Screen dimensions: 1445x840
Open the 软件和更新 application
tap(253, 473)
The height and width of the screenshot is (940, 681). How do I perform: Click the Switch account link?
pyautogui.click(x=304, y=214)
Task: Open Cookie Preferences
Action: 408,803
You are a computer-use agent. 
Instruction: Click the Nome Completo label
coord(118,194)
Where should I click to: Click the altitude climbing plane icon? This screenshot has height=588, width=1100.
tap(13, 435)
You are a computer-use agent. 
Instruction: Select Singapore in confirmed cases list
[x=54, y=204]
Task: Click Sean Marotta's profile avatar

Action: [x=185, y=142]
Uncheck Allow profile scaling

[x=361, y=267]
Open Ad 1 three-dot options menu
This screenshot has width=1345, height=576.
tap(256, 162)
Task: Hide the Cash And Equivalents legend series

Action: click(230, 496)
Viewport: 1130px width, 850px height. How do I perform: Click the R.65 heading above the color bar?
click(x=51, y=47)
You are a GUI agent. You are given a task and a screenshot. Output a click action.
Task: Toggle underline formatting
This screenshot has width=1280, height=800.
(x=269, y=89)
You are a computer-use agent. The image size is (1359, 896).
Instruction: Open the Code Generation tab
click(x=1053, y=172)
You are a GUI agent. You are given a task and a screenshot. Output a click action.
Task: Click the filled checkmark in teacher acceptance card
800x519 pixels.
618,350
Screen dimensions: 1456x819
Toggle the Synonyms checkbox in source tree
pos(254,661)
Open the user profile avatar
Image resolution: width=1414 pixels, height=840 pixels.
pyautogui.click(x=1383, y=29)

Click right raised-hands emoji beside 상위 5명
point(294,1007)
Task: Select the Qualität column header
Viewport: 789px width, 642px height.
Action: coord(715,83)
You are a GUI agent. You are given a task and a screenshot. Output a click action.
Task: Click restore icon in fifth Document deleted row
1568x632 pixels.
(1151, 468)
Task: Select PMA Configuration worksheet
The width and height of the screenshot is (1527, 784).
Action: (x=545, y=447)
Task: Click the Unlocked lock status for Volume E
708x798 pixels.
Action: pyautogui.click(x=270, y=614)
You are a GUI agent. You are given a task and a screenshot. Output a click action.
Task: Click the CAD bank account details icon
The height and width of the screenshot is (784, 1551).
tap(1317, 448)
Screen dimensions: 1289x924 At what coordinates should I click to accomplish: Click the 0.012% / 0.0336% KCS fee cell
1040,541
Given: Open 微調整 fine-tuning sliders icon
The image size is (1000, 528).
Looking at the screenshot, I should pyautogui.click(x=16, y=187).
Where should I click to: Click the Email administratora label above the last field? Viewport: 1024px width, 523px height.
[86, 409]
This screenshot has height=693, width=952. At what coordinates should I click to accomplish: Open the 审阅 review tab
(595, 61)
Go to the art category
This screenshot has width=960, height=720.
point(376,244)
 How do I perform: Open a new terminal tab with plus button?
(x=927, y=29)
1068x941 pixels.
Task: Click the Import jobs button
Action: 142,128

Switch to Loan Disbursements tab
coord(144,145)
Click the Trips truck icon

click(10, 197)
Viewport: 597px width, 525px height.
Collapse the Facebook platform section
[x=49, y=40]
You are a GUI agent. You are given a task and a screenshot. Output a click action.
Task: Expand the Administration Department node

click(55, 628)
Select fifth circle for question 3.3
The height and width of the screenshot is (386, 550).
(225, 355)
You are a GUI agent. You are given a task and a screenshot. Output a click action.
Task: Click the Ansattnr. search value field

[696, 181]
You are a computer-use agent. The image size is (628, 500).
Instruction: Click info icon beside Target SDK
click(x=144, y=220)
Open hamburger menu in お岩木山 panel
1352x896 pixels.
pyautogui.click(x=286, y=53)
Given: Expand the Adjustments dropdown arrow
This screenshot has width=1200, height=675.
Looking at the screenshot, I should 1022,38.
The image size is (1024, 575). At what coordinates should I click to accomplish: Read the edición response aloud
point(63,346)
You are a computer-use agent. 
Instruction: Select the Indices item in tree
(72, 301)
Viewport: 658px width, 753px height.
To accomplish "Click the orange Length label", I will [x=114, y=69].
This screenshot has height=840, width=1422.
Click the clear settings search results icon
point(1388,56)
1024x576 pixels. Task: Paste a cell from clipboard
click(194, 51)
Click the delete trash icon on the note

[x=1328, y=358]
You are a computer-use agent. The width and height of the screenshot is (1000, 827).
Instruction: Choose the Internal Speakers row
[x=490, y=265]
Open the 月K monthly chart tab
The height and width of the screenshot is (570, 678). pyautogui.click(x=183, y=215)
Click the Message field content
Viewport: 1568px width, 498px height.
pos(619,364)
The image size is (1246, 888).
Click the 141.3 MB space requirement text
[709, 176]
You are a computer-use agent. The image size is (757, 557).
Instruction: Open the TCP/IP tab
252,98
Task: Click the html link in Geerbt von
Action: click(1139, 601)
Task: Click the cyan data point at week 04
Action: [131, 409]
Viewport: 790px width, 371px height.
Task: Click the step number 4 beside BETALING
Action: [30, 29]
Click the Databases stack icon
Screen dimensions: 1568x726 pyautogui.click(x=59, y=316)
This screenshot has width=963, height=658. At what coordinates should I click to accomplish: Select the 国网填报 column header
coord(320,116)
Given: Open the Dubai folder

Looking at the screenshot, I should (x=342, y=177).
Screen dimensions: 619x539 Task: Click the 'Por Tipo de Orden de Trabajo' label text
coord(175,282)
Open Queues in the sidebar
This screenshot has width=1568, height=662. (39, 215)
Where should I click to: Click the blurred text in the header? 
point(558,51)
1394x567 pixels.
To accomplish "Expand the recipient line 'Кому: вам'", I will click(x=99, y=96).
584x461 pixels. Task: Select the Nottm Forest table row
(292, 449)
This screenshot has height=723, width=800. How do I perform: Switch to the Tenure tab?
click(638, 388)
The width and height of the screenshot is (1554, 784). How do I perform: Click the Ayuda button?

:: What is being asked ::
Rewrite the entries from the line with "This screenshot has height=840, width=1422." to the line with "[x=1328, y=358]", both included, with the requests kept as they are. Multiply every coordinate in the answers by 2.3 and round to whole numbers, with halves rounded up, leaving all other numbers unchanged.

:: Result of this exercise ::
This screenshot has height=840, width=1422.
Click the clear settings search results icon
point(3192,129)
1024x576 pixels. Task: Paste a cell from clipboard
click(446, 117)
Click the delete trash icon on the note

[x=3054, y=823]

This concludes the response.